Spokespeople for several Big Ten schools declined comment Monday, or said no official conference decision on the season had been reached. Some conference coaches, however, took their concerns about a canceled season to the public.

“People need to understand the carnage and aftermath of what college athletics looks like if we don't play,” Nebraska football coach Scott Frost said at a press conference. “This isn't as simple as canceling a Little League game and picking up and playing the next Saturday. There's a lot of effects to our states, to our communities, to our universities, to our athletic departments, to other sports, to people's employment and jobs. This is a huge decision.”

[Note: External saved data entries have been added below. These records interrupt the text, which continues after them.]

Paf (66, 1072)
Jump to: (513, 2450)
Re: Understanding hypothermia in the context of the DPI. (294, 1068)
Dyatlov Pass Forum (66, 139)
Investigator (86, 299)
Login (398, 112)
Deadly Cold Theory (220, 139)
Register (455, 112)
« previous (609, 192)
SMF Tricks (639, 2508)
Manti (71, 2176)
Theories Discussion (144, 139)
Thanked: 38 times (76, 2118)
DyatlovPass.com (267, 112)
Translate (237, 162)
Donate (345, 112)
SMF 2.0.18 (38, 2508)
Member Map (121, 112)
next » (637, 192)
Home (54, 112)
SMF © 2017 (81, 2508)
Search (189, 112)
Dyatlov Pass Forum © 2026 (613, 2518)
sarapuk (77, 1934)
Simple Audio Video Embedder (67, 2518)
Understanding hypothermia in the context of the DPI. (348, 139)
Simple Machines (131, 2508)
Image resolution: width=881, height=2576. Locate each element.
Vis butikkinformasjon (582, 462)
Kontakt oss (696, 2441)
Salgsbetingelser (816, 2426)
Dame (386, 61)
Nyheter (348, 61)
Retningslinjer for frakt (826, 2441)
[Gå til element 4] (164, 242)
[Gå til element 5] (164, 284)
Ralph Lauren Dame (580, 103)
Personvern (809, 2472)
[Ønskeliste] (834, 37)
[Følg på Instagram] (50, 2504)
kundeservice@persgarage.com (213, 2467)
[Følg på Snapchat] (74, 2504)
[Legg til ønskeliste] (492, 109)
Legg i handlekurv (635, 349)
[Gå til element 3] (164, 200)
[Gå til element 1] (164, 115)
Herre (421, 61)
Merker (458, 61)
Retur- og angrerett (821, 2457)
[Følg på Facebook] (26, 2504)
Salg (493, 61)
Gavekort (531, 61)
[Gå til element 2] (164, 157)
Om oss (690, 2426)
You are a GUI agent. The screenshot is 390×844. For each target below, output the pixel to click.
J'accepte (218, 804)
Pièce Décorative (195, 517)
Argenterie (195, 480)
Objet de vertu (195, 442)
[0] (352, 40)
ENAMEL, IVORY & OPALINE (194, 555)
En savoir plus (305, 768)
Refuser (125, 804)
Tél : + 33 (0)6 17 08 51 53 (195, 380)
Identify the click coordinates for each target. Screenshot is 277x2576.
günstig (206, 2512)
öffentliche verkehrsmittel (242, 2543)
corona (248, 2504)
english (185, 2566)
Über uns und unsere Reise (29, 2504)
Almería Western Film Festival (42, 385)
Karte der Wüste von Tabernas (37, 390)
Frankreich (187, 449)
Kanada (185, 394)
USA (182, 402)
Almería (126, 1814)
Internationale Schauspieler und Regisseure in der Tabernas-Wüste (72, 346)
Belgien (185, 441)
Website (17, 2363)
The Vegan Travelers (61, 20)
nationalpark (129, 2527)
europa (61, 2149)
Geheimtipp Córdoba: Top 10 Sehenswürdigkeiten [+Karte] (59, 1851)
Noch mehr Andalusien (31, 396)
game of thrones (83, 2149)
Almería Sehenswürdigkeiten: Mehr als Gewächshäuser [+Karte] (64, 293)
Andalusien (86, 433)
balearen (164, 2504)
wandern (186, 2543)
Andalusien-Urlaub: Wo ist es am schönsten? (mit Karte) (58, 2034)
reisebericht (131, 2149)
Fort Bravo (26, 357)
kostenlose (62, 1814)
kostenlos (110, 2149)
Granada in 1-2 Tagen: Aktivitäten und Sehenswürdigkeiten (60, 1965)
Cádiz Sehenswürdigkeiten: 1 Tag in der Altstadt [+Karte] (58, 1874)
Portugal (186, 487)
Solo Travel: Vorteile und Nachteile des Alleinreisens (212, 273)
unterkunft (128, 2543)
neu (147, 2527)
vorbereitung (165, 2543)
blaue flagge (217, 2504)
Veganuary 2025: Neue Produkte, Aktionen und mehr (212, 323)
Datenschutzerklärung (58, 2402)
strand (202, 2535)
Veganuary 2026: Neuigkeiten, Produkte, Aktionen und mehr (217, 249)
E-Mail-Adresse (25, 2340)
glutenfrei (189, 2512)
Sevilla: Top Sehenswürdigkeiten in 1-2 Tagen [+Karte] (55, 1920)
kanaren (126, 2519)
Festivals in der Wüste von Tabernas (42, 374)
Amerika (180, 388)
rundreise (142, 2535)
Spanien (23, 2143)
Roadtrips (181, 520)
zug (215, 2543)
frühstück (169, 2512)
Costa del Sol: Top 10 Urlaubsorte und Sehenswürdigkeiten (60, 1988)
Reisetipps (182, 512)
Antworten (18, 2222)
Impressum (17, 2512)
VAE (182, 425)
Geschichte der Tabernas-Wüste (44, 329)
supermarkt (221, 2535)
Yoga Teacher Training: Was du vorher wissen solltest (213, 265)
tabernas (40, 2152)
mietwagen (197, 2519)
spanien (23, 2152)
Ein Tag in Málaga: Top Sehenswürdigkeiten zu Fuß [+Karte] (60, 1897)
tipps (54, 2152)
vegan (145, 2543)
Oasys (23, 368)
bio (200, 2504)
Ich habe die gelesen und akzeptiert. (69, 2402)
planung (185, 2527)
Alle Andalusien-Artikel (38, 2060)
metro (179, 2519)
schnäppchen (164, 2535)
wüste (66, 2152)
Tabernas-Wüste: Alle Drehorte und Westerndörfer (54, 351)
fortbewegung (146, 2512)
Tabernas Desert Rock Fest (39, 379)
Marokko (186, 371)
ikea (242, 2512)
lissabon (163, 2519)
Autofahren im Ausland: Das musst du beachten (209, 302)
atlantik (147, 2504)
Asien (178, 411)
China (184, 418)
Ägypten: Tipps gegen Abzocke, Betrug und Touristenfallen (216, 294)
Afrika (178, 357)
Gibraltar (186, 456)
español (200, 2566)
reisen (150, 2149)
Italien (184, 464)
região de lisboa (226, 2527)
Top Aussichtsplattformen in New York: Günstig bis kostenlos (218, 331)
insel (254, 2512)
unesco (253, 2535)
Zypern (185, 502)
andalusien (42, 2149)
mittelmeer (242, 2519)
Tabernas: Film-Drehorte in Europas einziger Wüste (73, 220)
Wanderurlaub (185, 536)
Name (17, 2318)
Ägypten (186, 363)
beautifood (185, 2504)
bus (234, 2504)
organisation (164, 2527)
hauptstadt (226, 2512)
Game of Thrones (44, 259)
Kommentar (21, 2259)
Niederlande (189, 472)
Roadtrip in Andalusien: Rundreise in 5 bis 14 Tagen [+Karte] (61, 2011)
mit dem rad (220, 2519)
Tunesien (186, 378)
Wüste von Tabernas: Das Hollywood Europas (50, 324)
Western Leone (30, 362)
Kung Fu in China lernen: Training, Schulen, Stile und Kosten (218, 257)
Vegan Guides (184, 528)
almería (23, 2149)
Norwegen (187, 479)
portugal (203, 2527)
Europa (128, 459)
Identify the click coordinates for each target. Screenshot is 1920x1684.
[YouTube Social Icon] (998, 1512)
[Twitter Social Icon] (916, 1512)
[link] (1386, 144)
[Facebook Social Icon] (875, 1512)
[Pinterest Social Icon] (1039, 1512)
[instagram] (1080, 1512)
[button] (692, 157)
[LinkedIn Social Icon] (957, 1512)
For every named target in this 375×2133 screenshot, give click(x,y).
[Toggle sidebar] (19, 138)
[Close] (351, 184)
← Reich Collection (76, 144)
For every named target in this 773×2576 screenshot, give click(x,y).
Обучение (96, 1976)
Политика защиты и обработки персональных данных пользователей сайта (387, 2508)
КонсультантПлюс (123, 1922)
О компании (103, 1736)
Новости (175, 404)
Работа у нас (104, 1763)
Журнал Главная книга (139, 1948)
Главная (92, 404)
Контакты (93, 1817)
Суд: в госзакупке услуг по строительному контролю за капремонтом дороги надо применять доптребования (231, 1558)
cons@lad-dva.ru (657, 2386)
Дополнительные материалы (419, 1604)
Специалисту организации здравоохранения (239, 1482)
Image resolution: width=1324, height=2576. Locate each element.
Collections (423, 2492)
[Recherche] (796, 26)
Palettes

Reports of a Big Ten cancellation arrived days after the conference held back on authorizing full-contact football practices for the season and the Mid-American Conference postponed its fall competitions until at least the spring. The Mountain West Conference indefinitely postponed its fall season, and Virginia’s Old Dominion University announced the cancellation of fall sports on Monday.

"We concluded that the season — including travel and competition — posed too great a risk for our student-athletes," Old Dominion University President John Broderick said.

Already, athletes at hundreds of colleges and universities won't participate in fall sports championships this year, after the NCAA's second- and third-tier divisions canceled postseason competitions last week.

The NCAA’s governing board said athletes must be allowed to opt out of playing if they are worried about getting sick while keeping their scholarships if they have them, and it barred member schools from forcing athletes to waive their legal rights if they want to play. Each NCAA division must also set out rules requiring schools to cover an athlete's medical costs and determine how to accommodate player eligibility standards if they opt out of competing or see their seasons cut short.

Trump and other federal lawmakers are making clear they want the games to go on.

“America needs college football,” Jordan tweeted on Monday.

Loeffler wrote in a separate post that colleges and athletic conferences "need to put politics aside and come together to find a way to safely play college football this season.

Rubio, meanwhile, used his own Twitter feed to repost messages from players and coaches who support proceeding with the football season.

“The risks of going back to school & sports are significant,” Rubio tweeted. “But so too are the risks of not going back … We need to at least try to get to the safest YES possible by identifying what it would take to lower the risk to students, teachers & high risk family & then put that in place.”

“Life is about tradeoffs,” Sasse wrote on Monday. “There are no guarantees that college football will be completely safe — that’s absolutely true; it’s always true. But the structure and discipline of football programs is very likely safer than what the lived experience of 18- to 22-year-olds will be if there isn’t a season.”